The Tier-1 Gateway Firewall provides firewalling services at the border or perimeter of workload network segments to secure North-South traffic leaving or entering the Gateway Firewall. VMware Cloud SDDC adds another layer of firewalling to secure East-West traffic within network segments or SDDCs with NSX Distributed Firewall (DFW). Distributed Firewall rules apply at the VM (vNIC) level and protect East-West traffic within the SDDC.
VPN service
NSX Gateway Firewall provides secure connectivity services with support for IPsec Virtual Private Network (IPsec VPN) and Layer 2 VPN (L2 VPN) services which enables secure low-latency connectivity across geographically diverse sites. With L2 VPN, you can extend the network in order to provide a single broadcast domain spanning your on-premises network and the SDDC workload network. L2 VPN capability enables virtual machines to keep their network connectivity across geographical boundaries using the same IP address.
NAT service
NSX Gateway Firewall provides a Network address translation (NAT) service which maps internal IP addresses on your workload network to addresses exposed on the public Internet. NAT rules are configured on the SDDC network’s Internet interface since that is where you’re the workload VMs' public addresses are exposed. Firewall rules, which examine packet sources and destinations, run on the Gateway Firewall, and process traffic after it has been transformed by any applicable NAT rules.
DHCP service
NSX Gateway Firewall provides DHCP service on each segment regardless of whether the segment is connected to a gateway. NSX Gateway Firewall supports the following types of DHCP configuration on a segment:
- Segment DHCP server (earlier known as Local DHCP server)

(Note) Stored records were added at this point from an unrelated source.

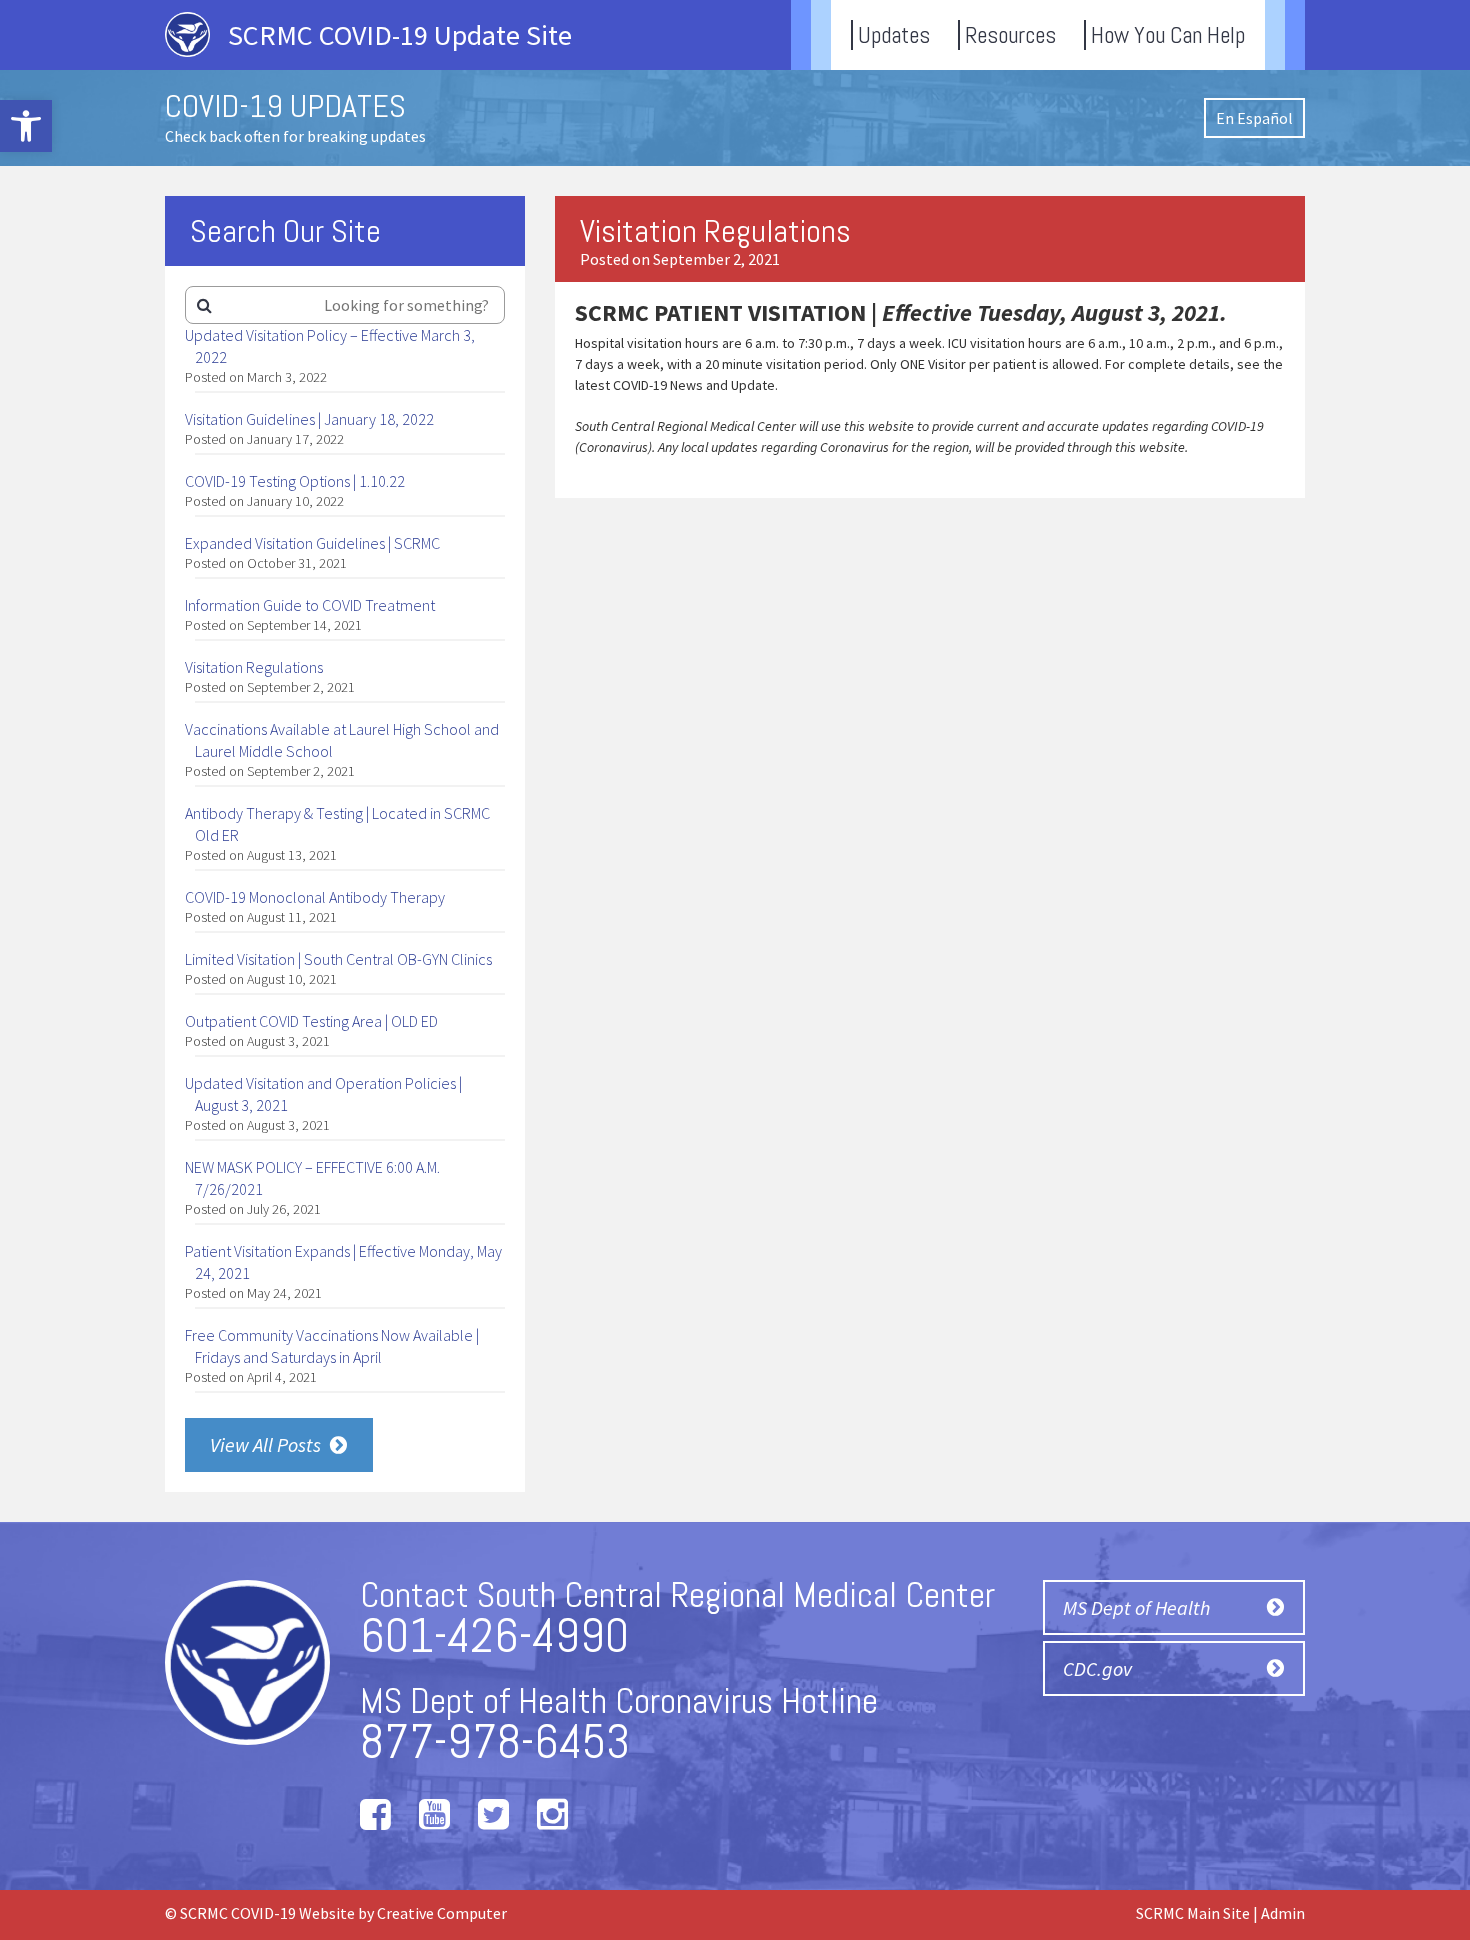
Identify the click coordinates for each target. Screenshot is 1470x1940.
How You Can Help (1168, 35)
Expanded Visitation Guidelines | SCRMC (312, 543)
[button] (26, 126)
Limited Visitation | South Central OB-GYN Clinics (338, 959)
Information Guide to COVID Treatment (310, 605)
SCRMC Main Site (1193, 1913)
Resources (1010, 35)
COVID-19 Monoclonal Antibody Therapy (315, 897)
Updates (894, 35)
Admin (1283, 1913)
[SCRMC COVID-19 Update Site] (378, 63)
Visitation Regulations (254, 667)
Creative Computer (442, 1913)
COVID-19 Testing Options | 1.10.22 (295, 481)
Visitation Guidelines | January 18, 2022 (309, 419)
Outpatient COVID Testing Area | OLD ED (311, 1021)
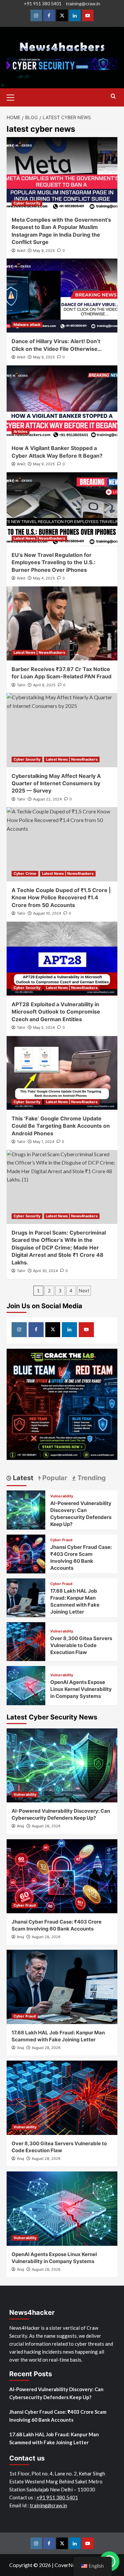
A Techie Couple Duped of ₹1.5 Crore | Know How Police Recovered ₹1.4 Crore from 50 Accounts (61, 897)
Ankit (21, 250)
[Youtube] (88, 15)
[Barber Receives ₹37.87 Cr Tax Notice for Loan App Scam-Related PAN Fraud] (62, 623)
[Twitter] (62, 15)
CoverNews (68, 2565)
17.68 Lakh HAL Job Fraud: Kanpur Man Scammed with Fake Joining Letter (54, 2438)
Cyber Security (27, 203)
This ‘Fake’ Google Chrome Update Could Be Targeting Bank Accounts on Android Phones (61, 1126)
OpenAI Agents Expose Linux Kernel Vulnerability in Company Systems (81, 1689)
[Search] (113, 96)
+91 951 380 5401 (43, 3)
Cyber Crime (25, 873)
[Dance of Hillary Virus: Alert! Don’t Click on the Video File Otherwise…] (62, 296)
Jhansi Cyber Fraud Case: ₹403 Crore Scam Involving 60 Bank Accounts (57, 2416)
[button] (13, 96)
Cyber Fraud (61, 1540)
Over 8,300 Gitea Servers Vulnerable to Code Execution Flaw (81, 1645)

- Gateway DHCP server (supported only for IPv4 subnets in a segment)
- DHCP Relay
DHCP configuration is a per-segment property. In the default configuration, the Gateway DHCP server handles DHCP requests from VMs on all routed segments. To use another DHCP server for your workload networks, you can configure the segment to use DHCP relay. You can also configure a segment to use its own local DHCP Server.
DNS Forwarding service
NSX Gateway Firewall provides DNS forwarding service which enables workload VMs in the zone to resolve fully qualified domain names to IP addresses. SDDC includes a default DNS Forwarder and allows you to configure your own DNS Server IPs.
Tier-1 Gateway Firewall Use Cases
Customers can create additional Tier-1 Gateways and manage the life cycle for those Tier-1 Gateways in VMware Cloud SDDC. Each Tier-1 Gateway provides North-South protection between the SDDC Tier-0 Gateway and the network segments for workload VMs.
Figure 4 - Additional Tier 1 Gateways
Each additional Tier-1 Gateway has its own Gateway Firewall that is scoped to the specific gateway, and the security policy is enforced at the individual Gateway Firewall level for all traffic entering and exiting the corresponding zones.
Additional Tier-1 Gateway Firewalls are ideal for establishing zones or tenants because they are designed to operate at boundaries or perimeters protecting North-South traffic. Customers can use the additional Tier-1 Gateways as inter-tenant or zone firewalls from the North-South perspective within the SDDC.
Figure 5 - Tier-1 Tenant Gateways
The Tier-1 Gateway capabilities provide customers with new use cases by delivering dedicated Gateway Firewalling services, VPN and NAT services to workload VMs.
- Multi-Tenancy use case to easily operationalize multi-tenant deployments.
- Implementing Zone Firewalling use case such as Prod and Non-Prod, sensitive security zones
- Workload portability use case with overlapping IPv4 address space across Tenants or Zones to simplify application migration across on-premises and cloud environments.
- Isolated Zones use case for Disaster Recovery (DR) testing or “Sandbox” environments.
Customers have the option to choose different Tier-1 Gateway types to enable particular use cases inside VMware Cloud SDDC. These gateway types include Routed, NAT'ed, or Isolated, and each comes with additional features such as static routes, local DHCP servers, DNS forwarding, and Traceflow.